Boss Fight Database/YouTube
4) Divine Dragon
By most measures, the Divine Dragon fight is remarkably easy compared to everything that’s come before it. The first phase is actually somewhat dull as you run around whacking the old rotted dragon totems that barely fight back. It’s almost a disappointment. Then Mr. Dragon comes out, missing his left arm (I’m noticing a theme here), but wielding a 100-yard, glowing green sword in its right. Go figure that a god of nature could turn wind into a blade. It’s everything a (somewhat) final clash between a man and a god should be, with Sekiro flying through the air and whipping lightning back at his enemy. That it all ends with a single dragon’s tear is touching, if a little gruesome.
Boss Fight Database/YouTube
3) Great Serpent
Unless I’m dramatically mistaken, the Great Serpent is physically the largest boss ever in a FromSoftware game, and it damn well shows. Unlike most bosses who get a minor amount of introduction before the fight begins, players are treated to a lengthy stealth sequence that very clearly communicates that Sekiro will absolutely not stand a chance against something this imposing and god-like. At least twice, the Serpent instills fear in players by inching close enough to ruffle the grass you’re hiding in, and any moment it directly targets you is a do-or-die moment of reflexes, such as when you dive into a cave, just barely escaping its mouth.

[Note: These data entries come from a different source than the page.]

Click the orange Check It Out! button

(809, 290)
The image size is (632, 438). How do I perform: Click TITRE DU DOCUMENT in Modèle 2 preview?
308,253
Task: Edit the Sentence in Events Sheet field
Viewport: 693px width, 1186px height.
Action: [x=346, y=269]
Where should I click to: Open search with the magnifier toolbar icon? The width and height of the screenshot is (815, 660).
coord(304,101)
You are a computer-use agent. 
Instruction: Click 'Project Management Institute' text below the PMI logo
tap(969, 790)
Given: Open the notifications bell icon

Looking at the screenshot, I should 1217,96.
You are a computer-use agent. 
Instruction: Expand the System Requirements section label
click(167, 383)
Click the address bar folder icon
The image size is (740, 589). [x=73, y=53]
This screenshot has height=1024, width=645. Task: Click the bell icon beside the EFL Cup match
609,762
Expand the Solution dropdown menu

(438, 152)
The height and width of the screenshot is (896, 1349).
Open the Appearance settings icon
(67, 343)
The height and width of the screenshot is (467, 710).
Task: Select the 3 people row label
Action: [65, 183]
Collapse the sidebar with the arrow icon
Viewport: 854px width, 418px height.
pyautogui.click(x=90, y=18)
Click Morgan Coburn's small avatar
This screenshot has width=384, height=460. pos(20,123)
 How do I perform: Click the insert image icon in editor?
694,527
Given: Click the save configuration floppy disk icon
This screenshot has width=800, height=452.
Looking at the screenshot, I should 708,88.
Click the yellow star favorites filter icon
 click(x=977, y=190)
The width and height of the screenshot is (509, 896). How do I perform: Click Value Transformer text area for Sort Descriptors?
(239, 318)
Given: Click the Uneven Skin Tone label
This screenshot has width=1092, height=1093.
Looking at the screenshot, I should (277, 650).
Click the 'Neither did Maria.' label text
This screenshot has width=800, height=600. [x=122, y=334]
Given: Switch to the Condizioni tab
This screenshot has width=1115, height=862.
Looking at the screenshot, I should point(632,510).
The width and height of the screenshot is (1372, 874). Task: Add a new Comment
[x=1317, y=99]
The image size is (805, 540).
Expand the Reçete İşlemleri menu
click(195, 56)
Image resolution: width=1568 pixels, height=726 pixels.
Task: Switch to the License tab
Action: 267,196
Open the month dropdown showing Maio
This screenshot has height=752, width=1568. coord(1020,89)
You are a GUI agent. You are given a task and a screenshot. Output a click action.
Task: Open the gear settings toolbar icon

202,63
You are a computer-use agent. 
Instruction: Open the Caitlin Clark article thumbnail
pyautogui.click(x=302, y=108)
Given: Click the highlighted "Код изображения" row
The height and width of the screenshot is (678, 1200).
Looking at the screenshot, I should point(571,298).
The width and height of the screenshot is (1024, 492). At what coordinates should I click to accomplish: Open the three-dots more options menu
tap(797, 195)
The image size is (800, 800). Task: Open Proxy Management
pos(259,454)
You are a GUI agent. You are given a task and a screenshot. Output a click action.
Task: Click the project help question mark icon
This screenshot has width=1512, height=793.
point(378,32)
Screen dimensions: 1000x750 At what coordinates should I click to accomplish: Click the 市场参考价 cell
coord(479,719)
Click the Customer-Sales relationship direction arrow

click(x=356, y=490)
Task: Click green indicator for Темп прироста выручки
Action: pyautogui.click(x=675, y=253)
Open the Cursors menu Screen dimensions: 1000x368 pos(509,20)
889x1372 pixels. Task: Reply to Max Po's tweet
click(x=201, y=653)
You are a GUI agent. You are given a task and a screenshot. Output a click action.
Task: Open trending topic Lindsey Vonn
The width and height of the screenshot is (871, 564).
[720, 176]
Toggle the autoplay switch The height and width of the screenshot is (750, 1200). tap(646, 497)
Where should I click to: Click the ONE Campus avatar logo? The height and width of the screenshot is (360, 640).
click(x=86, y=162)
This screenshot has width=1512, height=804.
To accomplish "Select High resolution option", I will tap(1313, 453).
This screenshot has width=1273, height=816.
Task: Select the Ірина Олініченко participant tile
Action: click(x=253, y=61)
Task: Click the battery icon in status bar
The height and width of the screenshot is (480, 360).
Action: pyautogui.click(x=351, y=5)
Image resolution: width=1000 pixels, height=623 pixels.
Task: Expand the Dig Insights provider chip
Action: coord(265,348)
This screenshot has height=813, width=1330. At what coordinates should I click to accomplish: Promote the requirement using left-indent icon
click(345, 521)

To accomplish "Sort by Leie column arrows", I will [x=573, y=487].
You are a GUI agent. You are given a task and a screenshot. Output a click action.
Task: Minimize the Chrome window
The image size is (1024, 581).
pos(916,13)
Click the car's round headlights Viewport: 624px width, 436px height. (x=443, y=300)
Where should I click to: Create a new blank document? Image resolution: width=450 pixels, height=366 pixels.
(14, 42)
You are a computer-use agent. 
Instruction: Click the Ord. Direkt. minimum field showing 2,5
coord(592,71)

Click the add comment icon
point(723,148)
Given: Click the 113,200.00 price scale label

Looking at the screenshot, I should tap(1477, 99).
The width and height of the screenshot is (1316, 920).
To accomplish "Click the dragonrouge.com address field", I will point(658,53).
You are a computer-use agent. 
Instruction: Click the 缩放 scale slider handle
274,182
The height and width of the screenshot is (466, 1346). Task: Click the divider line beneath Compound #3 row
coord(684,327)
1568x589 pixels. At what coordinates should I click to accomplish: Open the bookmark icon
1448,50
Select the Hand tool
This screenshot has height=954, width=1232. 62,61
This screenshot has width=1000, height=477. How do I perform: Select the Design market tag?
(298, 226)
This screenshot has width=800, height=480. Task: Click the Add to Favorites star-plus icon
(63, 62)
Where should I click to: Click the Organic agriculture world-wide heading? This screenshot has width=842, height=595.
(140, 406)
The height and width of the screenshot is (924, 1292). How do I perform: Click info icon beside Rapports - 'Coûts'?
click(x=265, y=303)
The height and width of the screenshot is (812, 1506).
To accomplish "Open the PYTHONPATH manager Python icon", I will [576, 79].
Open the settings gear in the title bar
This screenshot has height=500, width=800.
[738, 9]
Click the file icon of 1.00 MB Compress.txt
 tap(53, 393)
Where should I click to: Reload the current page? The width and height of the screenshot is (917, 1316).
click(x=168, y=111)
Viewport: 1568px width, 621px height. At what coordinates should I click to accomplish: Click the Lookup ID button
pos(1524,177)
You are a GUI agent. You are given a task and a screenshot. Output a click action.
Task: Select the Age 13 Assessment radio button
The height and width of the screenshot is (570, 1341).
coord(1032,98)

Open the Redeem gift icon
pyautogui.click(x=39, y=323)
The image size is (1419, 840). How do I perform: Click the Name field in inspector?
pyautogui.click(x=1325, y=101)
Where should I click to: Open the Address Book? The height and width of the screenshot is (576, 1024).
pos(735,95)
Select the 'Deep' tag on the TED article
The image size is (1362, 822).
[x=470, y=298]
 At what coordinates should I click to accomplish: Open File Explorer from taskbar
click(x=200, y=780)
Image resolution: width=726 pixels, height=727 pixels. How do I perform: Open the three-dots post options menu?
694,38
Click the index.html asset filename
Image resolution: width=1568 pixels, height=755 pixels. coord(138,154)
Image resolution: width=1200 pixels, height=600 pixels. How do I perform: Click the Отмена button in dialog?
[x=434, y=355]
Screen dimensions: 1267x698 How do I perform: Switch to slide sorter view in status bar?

Though the final confrontation is relatively linear, creeping beneath the rocks, past the Serpent’s body, and later leaping through the air to stab its face in half is all intense as hell. That it ends in a fantastically animated death sequence, leaving you bathed in blood, is just a perfect cherry on top.
2) Guardian Ape
The Guardian Ape is, in his own right, a really well-made boss in Sekiro. Frantic animation brings him to life in a way larger FromSoftware bosses rarely achieved before. Watching him swing around and bawl like a toddler on his back, bashing trees out of his way, is terrifying and impressive at the same time. Then he throws his poop at you, or crop dusts your face for a nearly lethal poison attack. The big monkey might be raging, but he at least has a sense of humor, and that makes him arguably the best “large” boss in Sekiro. On top of all that, FromSoftware has the guts to bring him back from the dead 10 seconds after you’ve supposedly killed him for good, leading to these great (and gruesome) reactions:
1) Isshin the Sword Saint
Though his grandson may have been first to go Super Saiyan on us, it’s old man Isshin who really goes Super Saiyan God Super Saiyan (not a typo, thank you). In a game filled with demons, dragons, and monkeys with swords, Isshin pulls off Sekiro’s most metal move and emerges literally from the slashed throat of his dying grandson, reborn in his younger body for one last duel. It’s not enough that he commands lightning strikes. He does it while wielding a sword, a nine-foot spear, and a gun. As much as Sekiro leans into more human-sized bosses, none of the theatrics of larger bosses is lost here, and that makes one of the most memorable bouts of the entire experience.